*REQUIRED ACTIONS*
1. In the forum post below, shorten the paragraph that begins "I have some more problems with binding c++ libs" while keeping its main facts.
2. Reproduce the forum post below, starting at "I have some" and ending at "a solution )..".

*EXCERPTED TEXT*
How to interact with an object in a binded cpp lib?

Hi,

I have some more problems with binding c++ libs and the Rust ones. Last time @alice (solution) helped me a lot by posting an example which showed me that I really needed to go down to int pointers and length to pass a vector from and to my Rust code. Now I have a more complex problem where I need to construct an object, keep it in my c++ lib and send queries to it which then the object needs to process. To emulate the problem i am posting a small cpp code, src organization and my "attempt" to do it (which does not work since I don't know how to approach in designing a solution )..

Src design:

robj -+- src -+- ffi -+- obj.cpp
      |       |
      |       +-main.rs
      +-build.rs

build.rs

extern crate cc;

fn main() {
    cc::Build::new()
        .file("src/ffi/obj.cpp")
        .compile("libffobj.a");
}

main.rs

extern crate libc;

extern {
    fn Obj(list: *const libc::c_int, len: libc::c_int);  // obviously not working as it needs API
}

fn main() {
    let vec = vec![1, 2, 3, 4, 5, 6];
   // Problem starts here ...
    unsafe { Obj(vec.as_ptr(), vec.len() as libc::c_int) };
 
   // ONCE constructed and alive I would like to make 
   // get() queries : obj.get(3)  -> returns 4 

   // WHAT is the proper approach here ?

*DATA ENTRIES*
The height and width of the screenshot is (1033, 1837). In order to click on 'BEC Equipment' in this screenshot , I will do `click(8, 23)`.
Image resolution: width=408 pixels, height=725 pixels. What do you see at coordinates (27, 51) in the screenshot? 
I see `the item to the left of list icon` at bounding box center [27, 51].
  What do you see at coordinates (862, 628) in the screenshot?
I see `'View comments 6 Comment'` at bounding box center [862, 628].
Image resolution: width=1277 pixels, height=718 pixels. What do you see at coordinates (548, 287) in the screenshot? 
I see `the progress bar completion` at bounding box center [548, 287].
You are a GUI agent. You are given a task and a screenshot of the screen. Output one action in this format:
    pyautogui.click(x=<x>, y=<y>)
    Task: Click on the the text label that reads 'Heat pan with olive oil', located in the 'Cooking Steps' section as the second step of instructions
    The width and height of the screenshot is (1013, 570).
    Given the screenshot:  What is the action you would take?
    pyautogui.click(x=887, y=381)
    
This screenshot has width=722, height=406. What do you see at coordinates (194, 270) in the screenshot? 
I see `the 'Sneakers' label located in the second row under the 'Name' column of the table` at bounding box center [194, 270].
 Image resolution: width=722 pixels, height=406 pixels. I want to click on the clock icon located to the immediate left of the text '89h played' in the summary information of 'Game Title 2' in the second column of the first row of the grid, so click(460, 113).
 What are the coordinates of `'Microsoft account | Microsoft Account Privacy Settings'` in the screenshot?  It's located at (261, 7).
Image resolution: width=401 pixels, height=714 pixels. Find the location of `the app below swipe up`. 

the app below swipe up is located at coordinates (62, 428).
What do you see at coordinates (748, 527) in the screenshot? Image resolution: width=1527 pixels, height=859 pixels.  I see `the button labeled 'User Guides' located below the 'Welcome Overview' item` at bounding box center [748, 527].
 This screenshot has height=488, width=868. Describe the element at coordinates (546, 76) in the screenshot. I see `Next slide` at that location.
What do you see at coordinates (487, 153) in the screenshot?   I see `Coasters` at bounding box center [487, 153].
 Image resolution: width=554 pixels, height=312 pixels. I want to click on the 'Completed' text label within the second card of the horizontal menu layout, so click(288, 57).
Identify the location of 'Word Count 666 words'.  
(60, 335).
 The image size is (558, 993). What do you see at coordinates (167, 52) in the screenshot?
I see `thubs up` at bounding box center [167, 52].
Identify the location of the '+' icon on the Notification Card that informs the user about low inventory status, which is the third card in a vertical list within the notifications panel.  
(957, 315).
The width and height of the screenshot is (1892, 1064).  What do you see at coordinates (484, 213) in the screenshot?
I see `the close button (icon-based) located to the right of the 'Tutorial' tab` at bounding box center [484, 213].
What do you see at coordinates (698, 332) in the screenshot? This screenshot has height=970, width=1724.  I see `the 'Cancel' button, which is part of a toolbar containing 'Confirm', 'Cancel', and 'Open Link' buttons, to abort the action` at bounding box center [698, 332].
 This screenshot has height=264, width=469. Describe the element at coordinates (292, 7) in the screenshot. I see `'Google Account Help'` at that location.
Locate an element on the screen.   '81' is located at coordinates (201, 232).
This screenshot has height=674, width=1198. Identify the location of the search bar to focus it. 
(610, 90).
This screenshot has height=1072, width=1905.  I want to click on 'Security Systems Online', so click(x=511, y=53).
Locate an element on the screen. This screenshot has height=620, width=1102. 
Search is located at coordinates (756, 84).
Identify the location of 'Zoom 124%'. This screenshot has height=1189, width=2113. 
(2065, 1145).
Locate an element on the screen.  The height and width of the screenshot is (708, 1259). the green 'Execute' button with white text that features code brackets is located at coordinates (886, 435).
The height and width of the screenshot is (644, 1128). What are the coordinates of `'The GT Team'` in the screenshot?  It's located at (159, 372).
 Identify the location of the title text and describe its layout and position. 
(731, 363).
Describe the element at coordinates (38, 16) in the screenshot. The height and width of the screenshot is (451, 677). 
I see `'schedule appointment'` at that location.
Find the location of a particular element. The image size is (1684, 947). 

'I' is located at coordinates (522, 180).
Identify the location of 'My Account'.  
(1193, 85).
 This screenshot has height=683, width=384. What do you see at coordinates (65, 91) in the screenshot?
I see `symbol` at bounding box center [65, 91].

*ANSWER LIST*
1. The writer is still having trouble binding C++ libraries with Rust code. Earlier, @alice helped by posting an example showing that a vector has to be passed to and from Rust as int pointers and a length. The new problem is harder. The writer needs to construct an object, keep it in the C++ library, and send it queries to process. To illustrate this, the writer shares a small C++ example, the source layout, and a non-working attempt, since it is unclear how to design a solution.

2.
I have some more problems with binding c++ libs and the Rust ones. Last time @alice (solution) helped me a lot by posting an example which showed me that I really needed to go down to int pointers and length to pass a vector from and to my Rust code. Now I have a more complex problem where I need to construct an object, keep it in my c++ lib and send queries to it which then the object needs to process. To emulate the problem i am posting a small cpp code, src organization and my "attempt" to do it (which does not work since I don't know how to approach in designing a solution )..